When will China create luxury?
January 4, 2010 Filed under Feature
By Li Zhixin
The new World Luxury Association (WLA) 2009-2010 global report shows China has overtaken the US as the second-largest market for luxury goods in the world, trailing longtime leader Japan.
Local luxury brands have responded to a flood of foreign competitors with deafening silence.
Why is the domestic luxury brand industry failing to gain the slightest foothold in its own country?

Home-grown luxury brands are rarely worn on Chinese streets. CFP Photo
Luxury without a name
Robert Polet, CEO of Gucci Group, said last year young Chinese buyers made up a fourth of worldwide luxury sales.
According to WLA statistics, domestic customers buy 60 percent of their luxury goods while overseas. Travel is a defining factor in boosting luxury goods consumption.
“That wealthy people scramble to buy Western luxury brands has nothing to do with ‘foreign worship.’ It’s because China doesn’t have any luxury brand that is recognized internationally,” said Ouyang Kun, WLA representative to China.

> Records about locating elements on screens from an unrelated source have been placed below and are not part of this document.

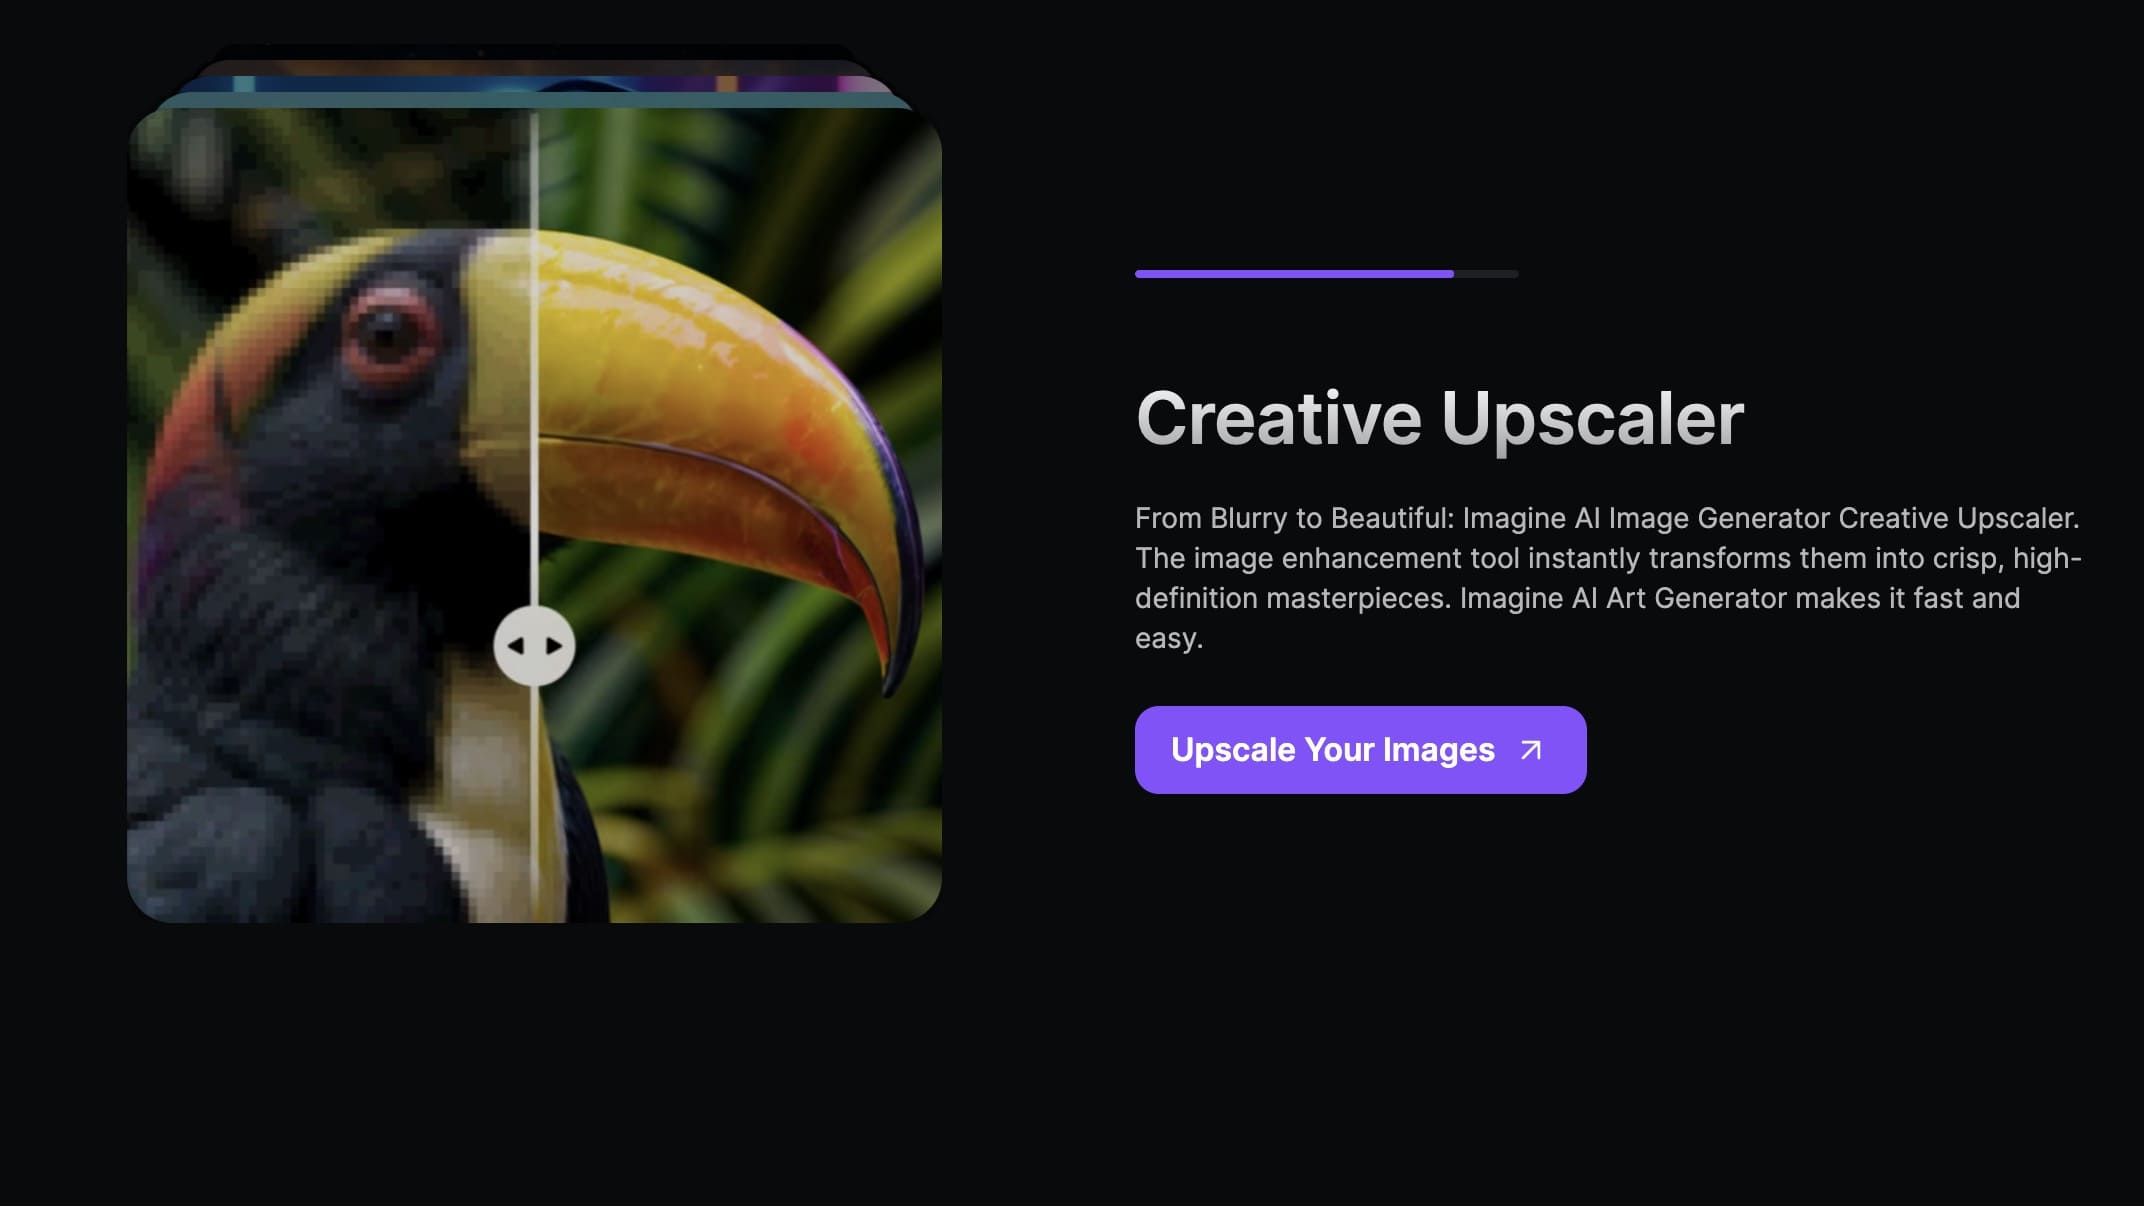Viewport: 2144px width, 1206px height.
Task: Click the circular slider handle on the toucan image
Action: [x=536, y=645]
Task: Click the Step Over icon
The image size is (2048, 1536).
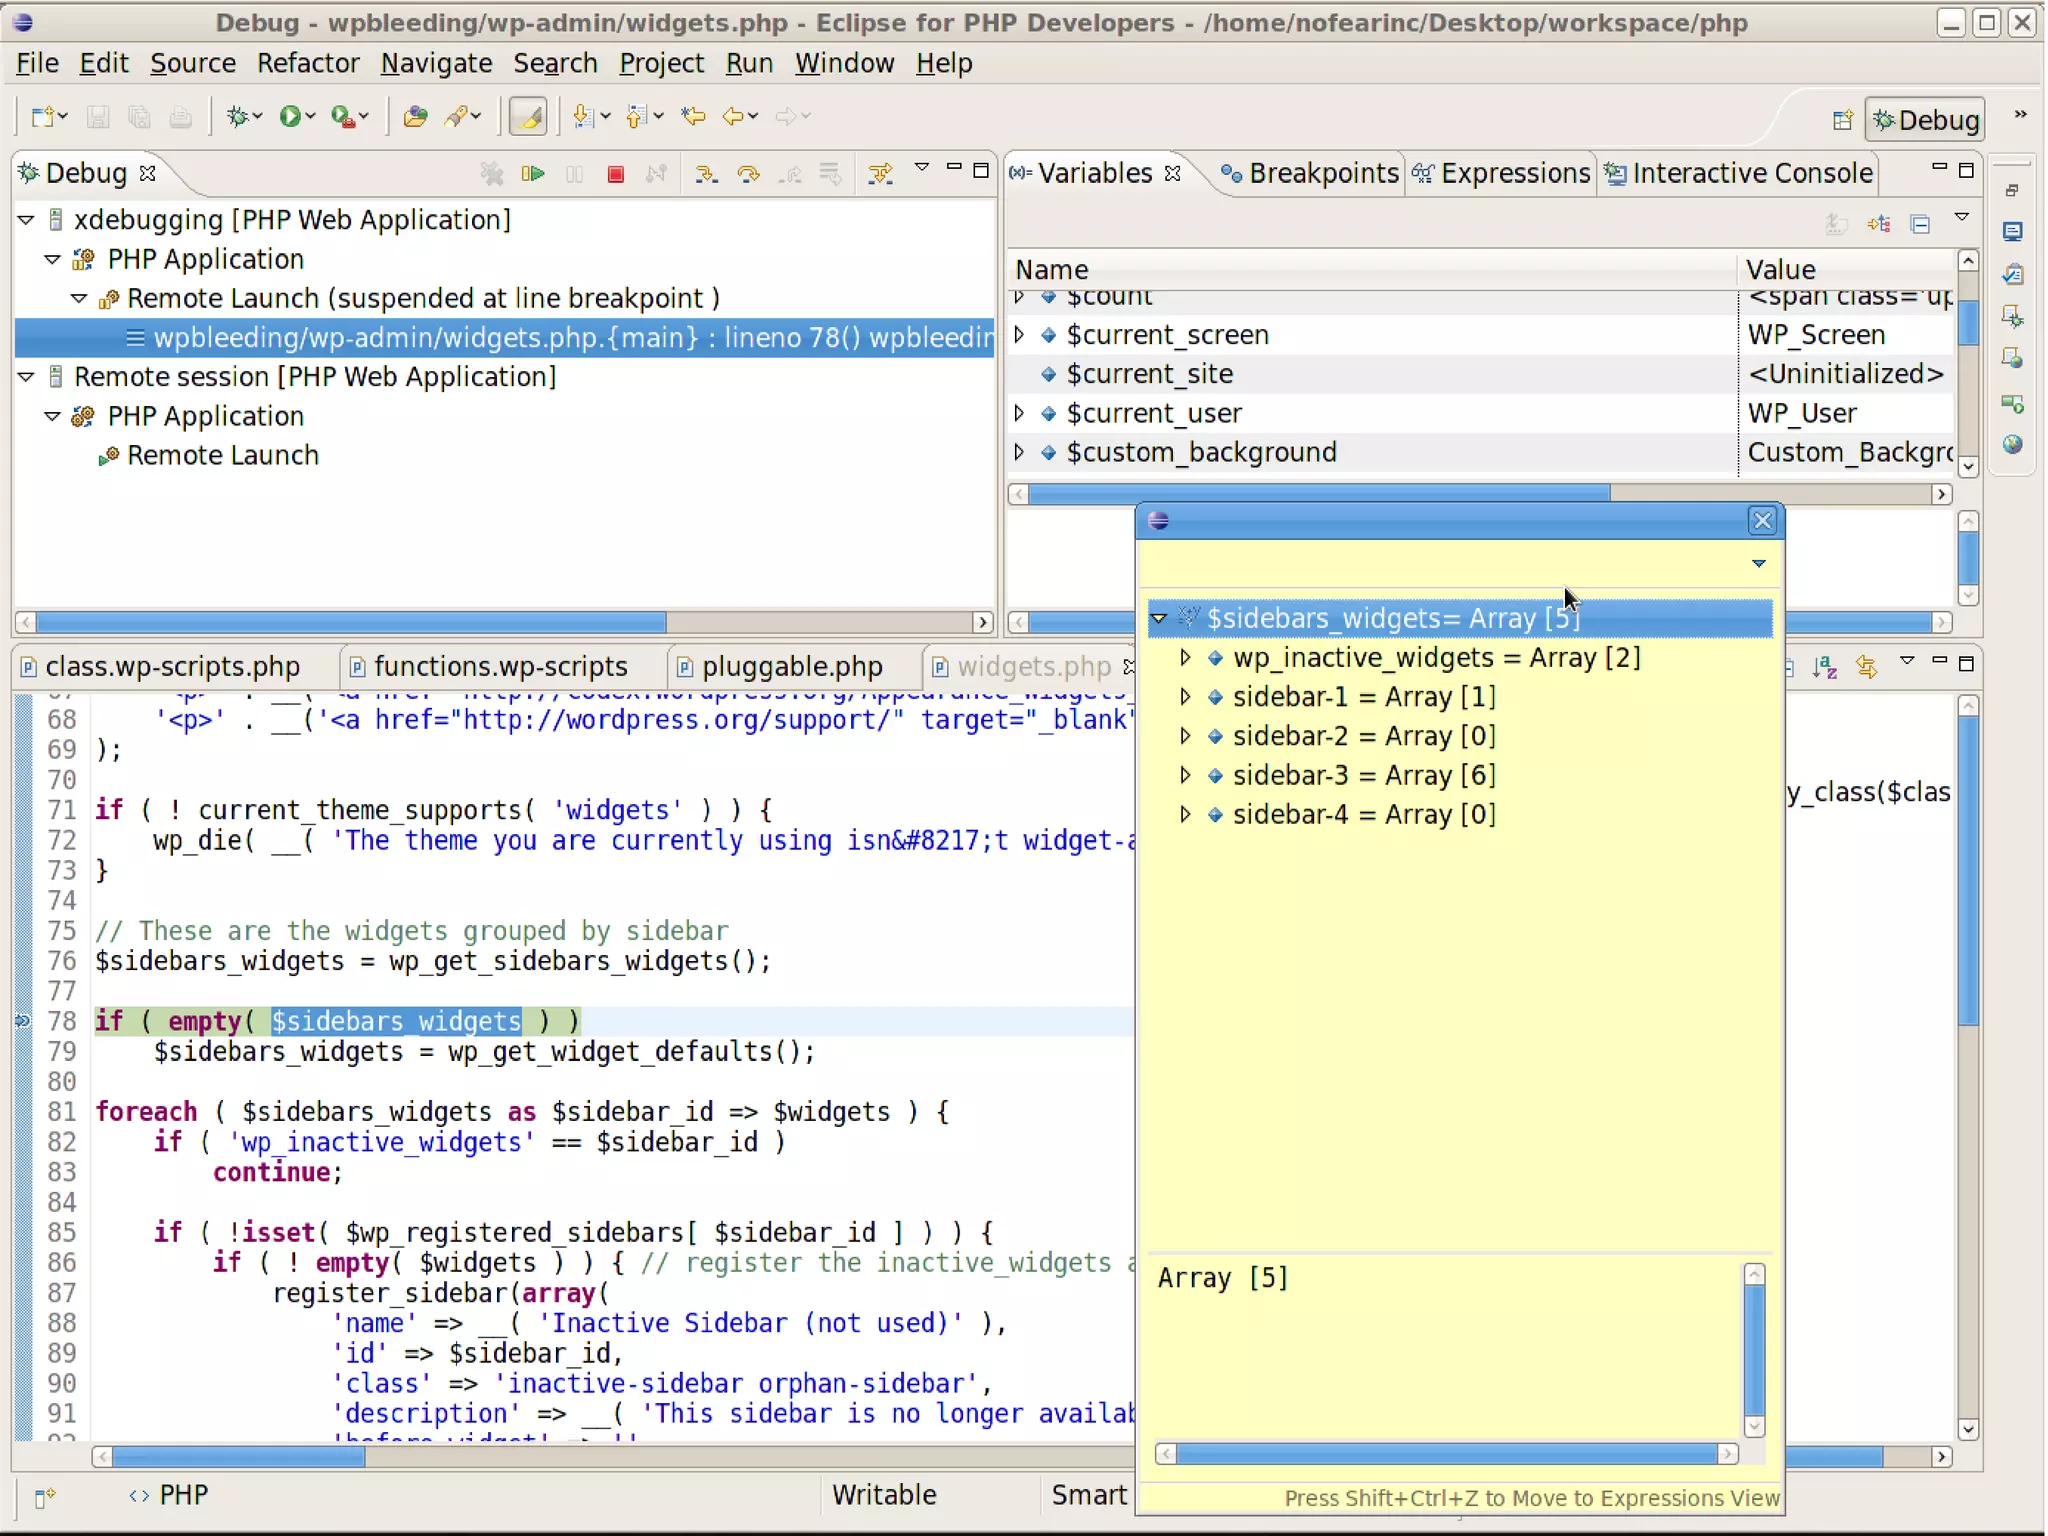Action: tap(747, 175)
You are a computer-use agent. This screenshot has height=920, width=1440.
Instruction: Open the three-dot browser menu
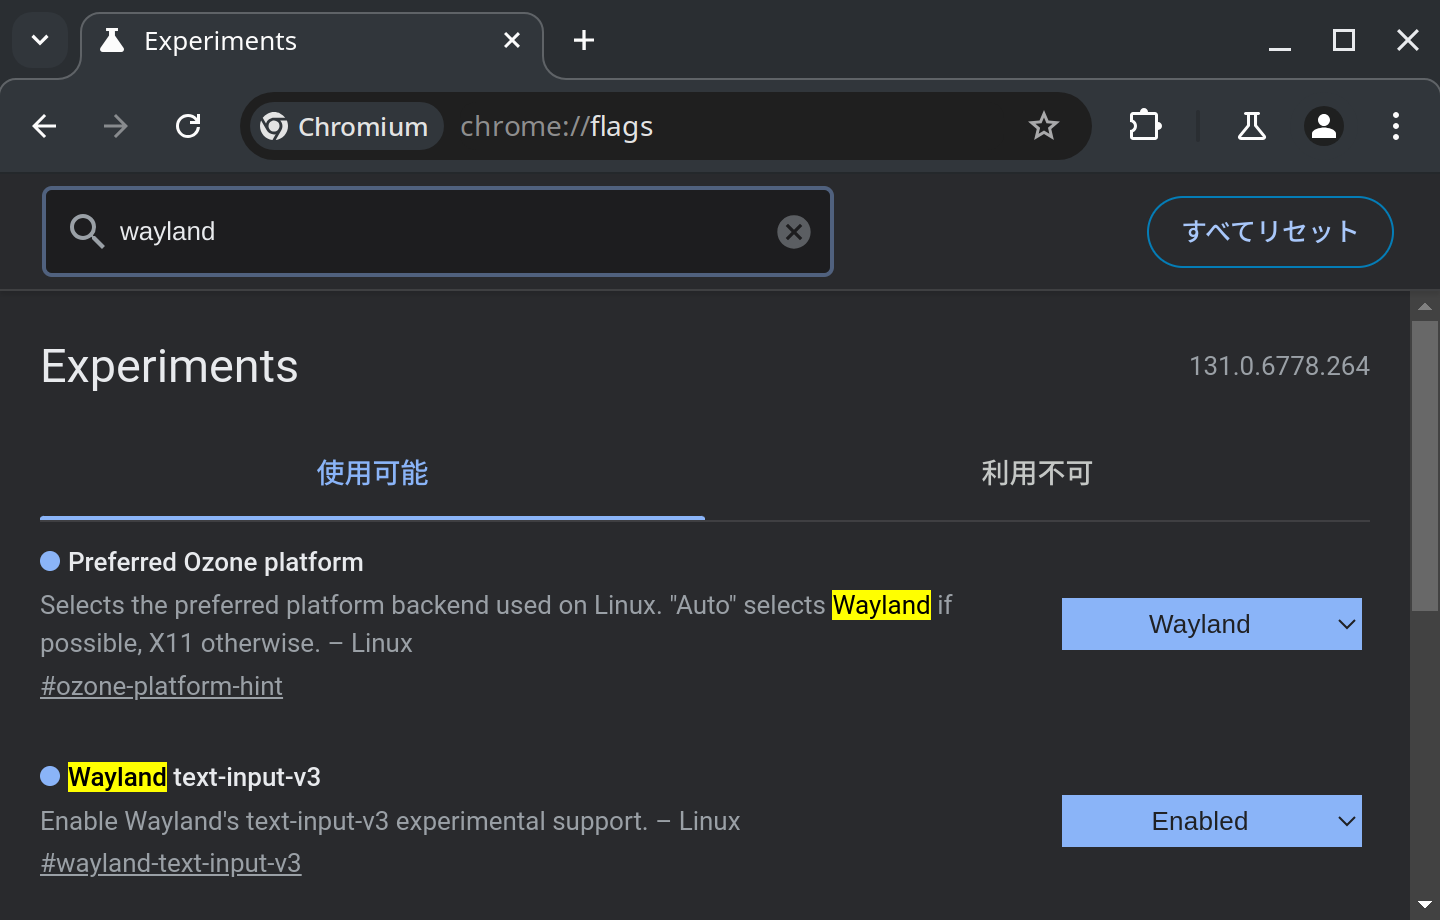pos(1396,126)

Lin Jingjing, 28, editor of a women’s fashion magazine, spent 6,900 yuan on a Jaeger LeCoultre watch instead of buying Fida, her parents’ preferred domestic brand.
“Fiyta has several fashionable patterns in the same price range and with superior quality I insisted on buying this low-end Swiss product because Jaeger LeCoultre has a bigger name,” she said.
One popular belief is that the more expensive a product, the more luxurious it is.
But China is hardly short on expensive brands: liquor labels like Maotai, Wuliangye and Shuijingfang; fashion labels like Septwolves, Baoxiniao, Bosideng and Yongzheng; and jewelry labels like Dongfangjinyu and Nobel Jewelry are extraordinarily priced.
“You will never see Prince Charles smoking Chunghwa or drinking Shuijingfang, even thogh these products are in top quality,” Ouyang said.
Luxury brands are defined by three qualities: historical recognition, mature consumption and worldwide demand. But not one domestic brand has achieved all three, said Yu Mingyang, director of the Brand Management Research Center at Shanghai’s Jiaotong University.
He calls pricey domestic products “quasi-luxuries.